10:25: As we're walking to the Marriott, Michael Dove tells Alli Houseworth that she can pay off her debt in installments, with interest. But then they come to the conclusion that, because Dove probably would have pulled that stunt anyway, the bet is null. No panhandling, just dancing. Houseworth is relieved.
10:28: My phone dies, but as it charges, there are many tiny foods to be sampled. Tiny grilled cheese, tiny sliders, tiny quesadillas, tiny pigs in a blanket, tiny pizzas, tiny cupcakes. I present the award for Outstanding Tiny Food to the tiny mac and cheese balls. There is also an open bar, and audience members are partaking liberally. The specialty drink is a vodka gimlet. I get one at three different stations, and at each, it is an entirely different drink. Does it involve olives? Egg whites? What is this mysterious "gimlet"? I become a drink-leaving phantom, abandoning glasses after a few sips.

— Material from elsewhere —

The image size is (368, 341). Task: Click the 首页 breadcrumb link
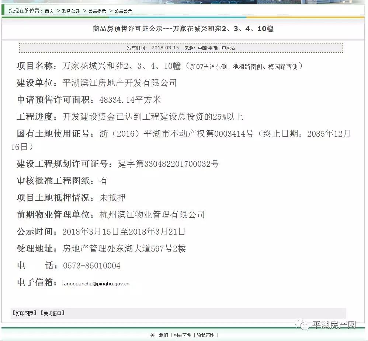49,11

11:05: I retract a tweet from yesterday about how we're too quick to call any formal event in D.C. a "___ Prom." The Journalism Prom of the White House Correspondents' Dinner is a pretty staid affair, but this Theater Prom is becoming increasingly like a real high school prom. The DJ is playing "Too Close" by Next. There is a photo booth. People are grinding on the dance floor, and there are indeed flasks, as Michael Dove predicted. My live-Tweeting cohort, Patrick Pho, has brought a date, who has abandoned him to hang out with another dude. He's having a flashback to 2002.
- Lucas Maloney's black tie attire included blood.

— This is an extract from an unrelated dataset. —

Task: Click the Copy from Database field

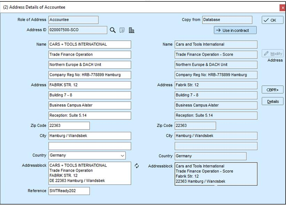Action: tap(227, 19)
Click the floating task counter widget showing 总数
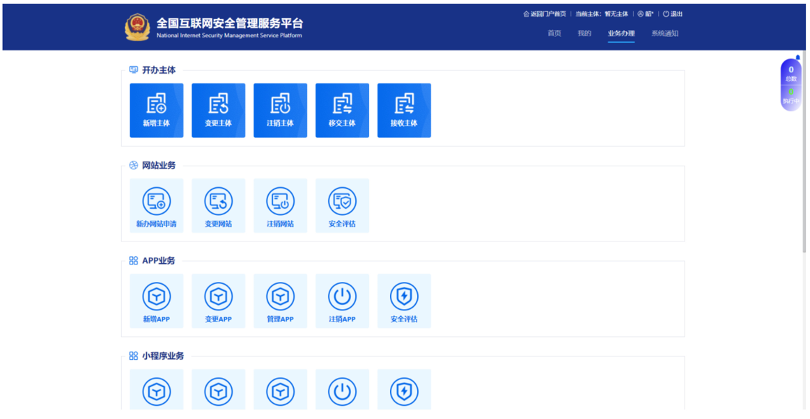This screenshot has height=419, width=810. 790,74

11:09: Also like real prom: There's always one group that will show up in wacky costumes. The kids from Molotov Theater wore stage blood to the prom.
11:14: I encounter Jon Fischer, who is in an interminable drink line for another one of those elusive gimlets. Not really his scene, he says: "I'm the Bill Simmons of theater reporting. I don't go in the locker room."
11:15: Seemingly everyone knows the moves to the "Single Ladies" dance.
11:34: Oops, I just drank a sip out of someone else's glass.
11:50: I overhear an unconfirmed report that the team from Synetic is dancing the choreography from one of their shows to something ridiculous, perhaps Ke$ha.
Midnight: Your correspondent goes home, takes off high heels, receives unsolicited foot massage, and congratulates this year's winner in the Best Non-Resident Boyfriend category. The tweets continue from the Marriott, where things might be getting sloppy.
9 a.m.: The hangover tweets begin to roll in. Says actor Jason McCool: "Dear #DCtheater. It's payback time. Cordially Yours, #HHA11."